WEST HAM 1965: Brown was the daddy of European glory team
PUBLISHED: 14:00 22 May 2015
Heartbroken Ken distraught over medal theft
West Ham legend Ken Brown should not really have been at Upton Park on May 2 as the present club paid tribute to the heroes of 1965.
Just three days before, he had returned from holiday and found his house had been broken into and his precious medals had been stolen from his safe, including his Cup Winners’ Cup medal.
“It has been a little bit of an upsetting week,” he said. “All my medals are gone and I just keep thinking ‘what good are they to anybody else?’
“My wife and I feel violated and I was really looking forward to giving those medals to the grand-children.”
It was clearly devastating for the 81-year-old, but he made his way down from his home in Norwich to meet up and reminisce with his team-mates from that historic day on May 19, 1965.
“It is just great to be here and see the guys again,” said Brown, with a huge smile on his face.
“I am fortunate because once I finished with football altogether, I alternate between Norwich City and West Ham and they make me so welcome it is embarrassing at times. They don’t realise how much joy playing and managing gave me.”
A modest reaction from a legend at both clubs, as a player with the Hammers and a hugely successful manager with the Canaries, he is keen to see his two beloved teams take each other on again next season in the Premier League.
It is clear with what high regard he is looked upon by his team-mates. Peter Brabrook hands him a large gin and tonic, he laughs with Martin Peters and shares a joke with Ronnie Boyce.

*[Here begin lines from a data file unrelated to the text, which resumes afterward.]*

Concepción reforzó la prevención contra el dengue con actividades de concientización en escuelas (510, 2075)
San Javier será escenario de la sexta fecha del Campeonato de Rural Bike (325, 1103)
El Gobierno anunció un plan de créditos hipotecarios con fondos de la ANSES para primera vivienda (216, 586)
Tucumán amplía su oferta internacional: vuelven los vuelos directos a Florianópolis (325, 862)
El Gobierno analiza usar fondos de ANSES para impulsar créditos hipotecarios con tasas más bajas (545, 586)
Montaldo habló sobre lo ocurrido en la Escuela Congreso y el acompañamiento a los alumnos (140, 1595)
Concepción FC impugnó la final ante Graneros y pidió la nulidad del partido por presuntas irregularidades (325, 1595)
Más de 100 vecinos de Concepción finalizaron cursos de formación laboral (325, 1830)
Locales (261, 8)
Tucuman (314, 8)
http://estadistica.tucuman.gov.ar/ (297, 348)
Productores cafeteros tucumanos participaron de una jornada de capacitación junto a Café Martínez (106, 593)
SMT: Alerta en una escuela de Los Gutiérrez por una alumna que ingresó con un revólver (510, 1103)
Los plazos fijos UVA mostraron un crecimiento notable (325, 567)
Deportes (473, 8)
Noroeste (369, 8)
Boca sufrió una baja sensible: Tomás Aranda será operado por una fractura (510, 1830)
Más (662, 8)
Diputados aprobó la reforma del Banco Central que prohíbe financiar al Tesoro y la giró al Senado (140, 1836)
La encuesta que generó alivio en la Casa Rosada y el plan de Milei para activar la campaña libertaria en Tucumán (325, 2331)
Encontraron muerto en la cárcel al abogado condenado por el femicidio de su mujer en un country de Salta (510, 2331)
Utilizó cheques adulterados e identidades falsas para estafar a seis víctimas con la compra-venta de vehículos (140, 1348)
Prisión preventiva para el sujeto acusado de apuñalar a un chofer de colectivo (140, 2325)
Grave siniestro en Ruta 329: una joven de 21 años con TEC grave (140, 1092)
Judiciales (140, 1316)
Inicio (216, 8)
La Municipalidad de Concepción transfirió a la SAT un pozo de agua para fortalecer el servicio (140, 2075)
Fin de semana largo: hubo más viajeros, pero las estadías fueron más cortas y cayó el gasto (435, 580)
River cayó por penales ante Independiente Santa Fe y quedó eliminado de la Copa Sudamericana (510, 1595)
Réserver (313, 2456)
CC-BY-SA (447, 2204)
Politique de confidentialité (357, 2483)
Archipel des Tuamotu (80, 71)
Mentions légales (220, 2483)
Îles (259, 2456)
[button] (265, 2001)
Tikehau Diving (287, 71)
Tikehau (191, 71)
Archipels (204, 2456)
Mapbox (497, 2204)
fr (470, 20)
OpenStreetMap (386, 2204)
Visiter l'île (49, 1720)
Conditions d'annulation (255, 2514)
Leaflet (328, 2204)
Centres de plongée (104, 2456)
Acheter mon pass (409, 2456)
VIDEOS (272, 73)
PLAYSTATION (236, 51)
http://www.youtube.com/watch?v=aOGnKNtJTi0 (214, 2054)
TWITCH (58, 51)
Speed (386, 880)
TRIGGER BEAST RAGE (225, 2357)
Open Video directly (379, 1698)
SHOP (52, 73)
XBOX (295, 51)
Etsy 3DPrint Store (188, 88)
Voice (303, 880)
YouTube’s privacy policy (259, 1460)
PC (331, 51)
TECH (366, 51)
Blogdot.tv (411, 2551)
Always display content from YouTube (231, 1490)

The Forest Gate centre-back is the daddy of the Cup Winners’ Cup team and he is loving every minute of it, the theft of his medals pushed into the background for one day.
Going back to those heady days so long ago, what Brown remembers most was not the victories on the pitch, but the next day. And whether it was the FA Cup final of 1964 or the following season’s win in Europe, they are poignant memories.
“You know what sticks in my mind most? It was the day after,” he reflected. “We got on the coach and I was just thinking, ‘another game over’ you know what I mean.
“But they said we were going to parade through the streets and I said ‘you’re joking, there won’t be anybody about, it’s Sunday’!
“Well, it started from Mile End or something like that and I said ‘there must have been an accident or something’ but I was wrong, there were people everywhere.
“I wouldn’t mind betting that some that saw us at one end, must have caught a bus or gone round the back and met us again in East Ham. Both times it happened were mind-boggling as far as I am concerned. Those are the things you never forget.”
So what about the final against TSV Munich which ended in a 2-0 triumph for the Hammers? After all these years, the 81-year-old is a little more sketchy.
“You get lost every now and then on what happened when and where,” he added with a wry smile. “Alan ‘Sammy’ Sealey scored two goals for us I remember and the first one was a real cracker.
“The second one was an in-off deflection and I can remember what we called him after that, but I can’t say it out loud.
“It was lucky devil or words to that effect,” said Brown, laughing.
Most of all it is the West Ham fans that Brown recalls as he prepared to go back out on the pitch at Upton Park at half time.
“It will certainly bring back the memories,” he said. “The pitch used to be a mudpatch at this time of year, but it is immaculate now.
“But it is the fans that were great. If I’d scored three own goals it would not have been my fault, they had so much faith in me.”
Brown still has those memories, but they are beginning to fade. We can only hope that these thieves show they have a conscience and return the medals he worked so hard to win.